Das macht die Sache für uns heute nicht einfach. Glauben wir doch, daß in Jesus Christus der Messias bereits gekommen ist. Aber wir stellen fest: Es gibt nicht weniger Unzufriedenheit und nicht weniger Mißmut, es herrscht nach wie vor Krieg und tagtäglich von Menschen produziertes Leiden.
Hat die messianische Hoffnung bzw. deren Erfüllung in Jesus von Nazareth deshalb ihre Kraft verloren? Hat sie versagt? Haben nicht doch jene recht, die sich im Namen der Vernunft, der Profitmaximierung oder welcher Maxime auch immer gar nicht auf diese Hoffnung einzulassen, die stattdessen schon längst ihre Felle ins Trockene gebracht haben?
„Und er wird der Friede sein“ sagt Micha von dem Herrscher, der geboren wird.
Frieden – im Hebräischen „Shalom“, ein Wort, das über die landläufige Bedeutung von Frieden weit hinausgeht und auch Dimensionen wie Heil, Wohlergehen, Glück, Leben in rechter Ordnung etc. miteinschließt – alles, das man nicht kaufen kann, das dort heranwächst, wo Menschen es miteinander teilen.
Das ist die Antwort. Deshalb stehen unsere beiden Menschen kurz vor Brothausen und teilen miteinander das Brot, wohlwissend, es geht beim täglichen Brot, nicht nur um das Lebensmittel für unseren Leib, vielmehr sind auch ganz andere Grundbedürfnisse gemeint, die um eines menschenwürdigen Lebens willen befriedigt sein wollen.
Teilen tut gut. In einem neuen geistlichen Lied heißt es: „Wenn das Brot, das wir teilen, als Rose blüht und das Wort, das wir sprechen, als Lied erklingt, dann hat Gott unter uns schon sein Haus gebaut…
Wir erleben es in unserem eigenen Leben: die Anhäufung materiellen Reichtums kann unseren Hunger und Durst nach einem erfüllten Leben nicht stillen.
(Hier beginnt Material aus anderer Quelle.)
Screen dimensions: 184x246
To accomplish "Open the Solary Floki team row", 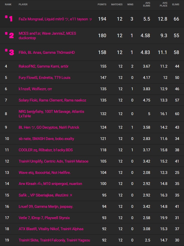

Was für unsere kleine Welt gilt, das gilt auch für die globalen Zusammenhänge: unsere Welt kann nur überleben als eine menschenfreundliche Welt, wenn sie lernt, zu teilen.
Wenn jeder gibt, was er hat, dann werden alle satt! Die Menschen auf unserem Weg nach Brothausen sind kurz vor dem Ziel. Sie werden nur ankommen, wenn sie teilen.